Tell us about a funny incident that occurred while you were learning or sailing with women or in a coed group — one that resulted in not only good laughs but had a productive ending.
I was racing with a group of the Wet Hens on the big Labor Day race from Lahaina, Maui to Honolulu on a 28-ft. boat that belonged to one of the Hens. It was the first time an all-women crew had ever competed in the classic race, which was the premiere event of the racing season, and there was quite a bit of publicity about us in the local paper. About mid-way through the race, we were sailing neck and neck alongside one of our competitors (all men) when one of the gals got the idea to take our racing uniform shirts off. (This was back in the early 70s, and you just didn’t DO that sort of thing.) The guys on the other boat got pretty distracted and starting paying more attention to us sitting there in our bras than to either their course or their sail-set, and it wasn’t long before we passed them–and another nearby boat of all-men as well’ We ended up taking a trophy for the race, to everyone’s surprise–especially since in the middle of the race our tiller broke, and I spent quite a while sitting on the sole, lashing it back together using a screwdriver and large file as splints–I and the gal who owned the boat really had our hands full trying to steer and lash a tiller at the same time. Lessons learned from that trip: 1) How to successfully distract male competitors, and 2) The wisdom of carrying the equipment needed to repair a broken tiller.
Tell us about the best experience you had sailing — one that gave you great satisfaction and helped boost your confidence level.
Two come to mind, the first being when I finally got good enough to enter a team in the Hawaii State Adams Cup runoffs, and ended up beating the teams of other women from the four major yacht clubs who were thought at the time to be infinitely more skilled and experienced than ours. Getting to go to Seattle for the area finals with the support of our club and our yacht racing association was very heady stuff. Articles and pictures in the paper — all that jazz.
The second one is of one of the many 10-day interisland trips we made with friends on the boat we owned together. Everything was so perfect–gentle tradewinds, crystal-clear turquoise waters, vividly bright blue skies with puffy, pure white clouds, a great boat we were all very proud to own together, the greatest of friends–all good sailors and such fun to be with, great food and drink, picturesque anchorages, great raft-up parties, Hawaiian music playing on our stereo and coming from other boats, singing harmonies on into the night—and then to do well in the race back home to Honolulu. It just doesn’t get any better than that!
If you had your biggest wish when you first learned to sail, what would it have been?
To be able to afford a nice yacht, and sail throughout the Hawaiian Islands. (Been there, done that, happily!)
If you had your biggest wish now in sailing, what would it be?

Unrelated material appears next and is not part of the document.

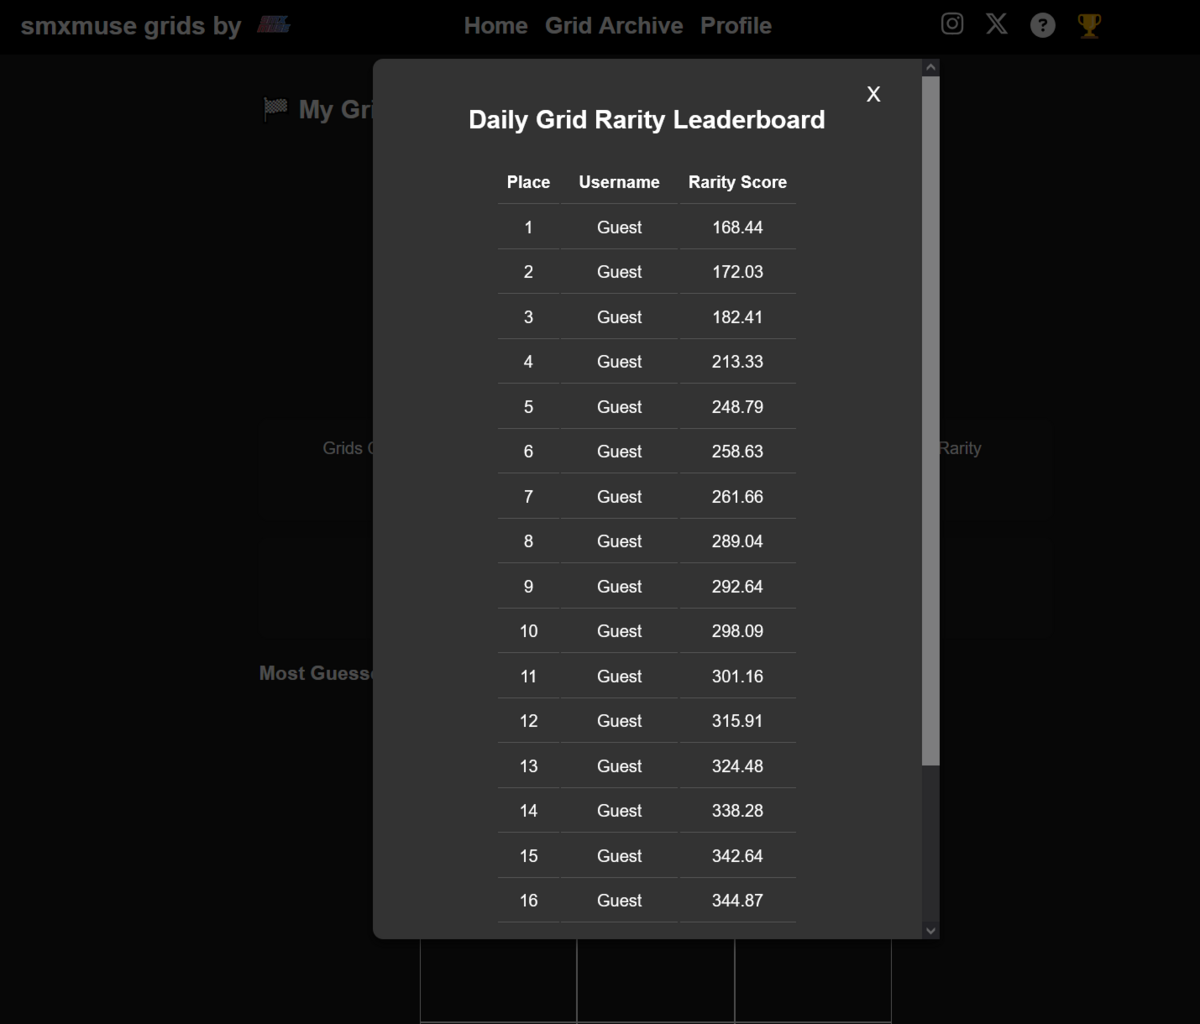Navigate to the Profile page
The height and width of the screenshot is (1024, 1200).
click(x=735, y=26)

To be able to afford a nice BIG yacht — and a paid crew to maintain it! And take a long, leisurely trip throughout the Caribbean with family and friends.
Any final thoughts?
I can’t end without emphasizing how big a part the Wet Hens have played in my life.. Were it not for that group of gals, I wouldn’t have stuck with sailing at all. I can’t say enough about how the camaraderie, love, support, generosity and caring of the Hens over the years has been one of life’s greatest gifts — not just while we were in Hawaii, but ever since. Many of the friendships I made have lasted for decades, and all these many years later, I still count a number of them as BFFs (Best Friends Forever.) As I return to the Wet Hen reunions every five years and see the current “flock,” it’s so meaningful to me how the legacy lives on. Over the years we’ve heard so many great stories of how being a Wet Hen has changed so many women’s lives — and that of their families and friends. Many years ago, when I was interviewed by a reporter for a Honolulu newspaper, I summed up the Wet Hen experience by explaining to him that “it’s a Lifetime Thing.” And indeed it is….and has been — for those lucky enough to have been a part of it.
To all who read this: Thank you for having been part of the fabric of my life. May the wind be always at your back, your seas calm and favorable, and your life filled with green flashes!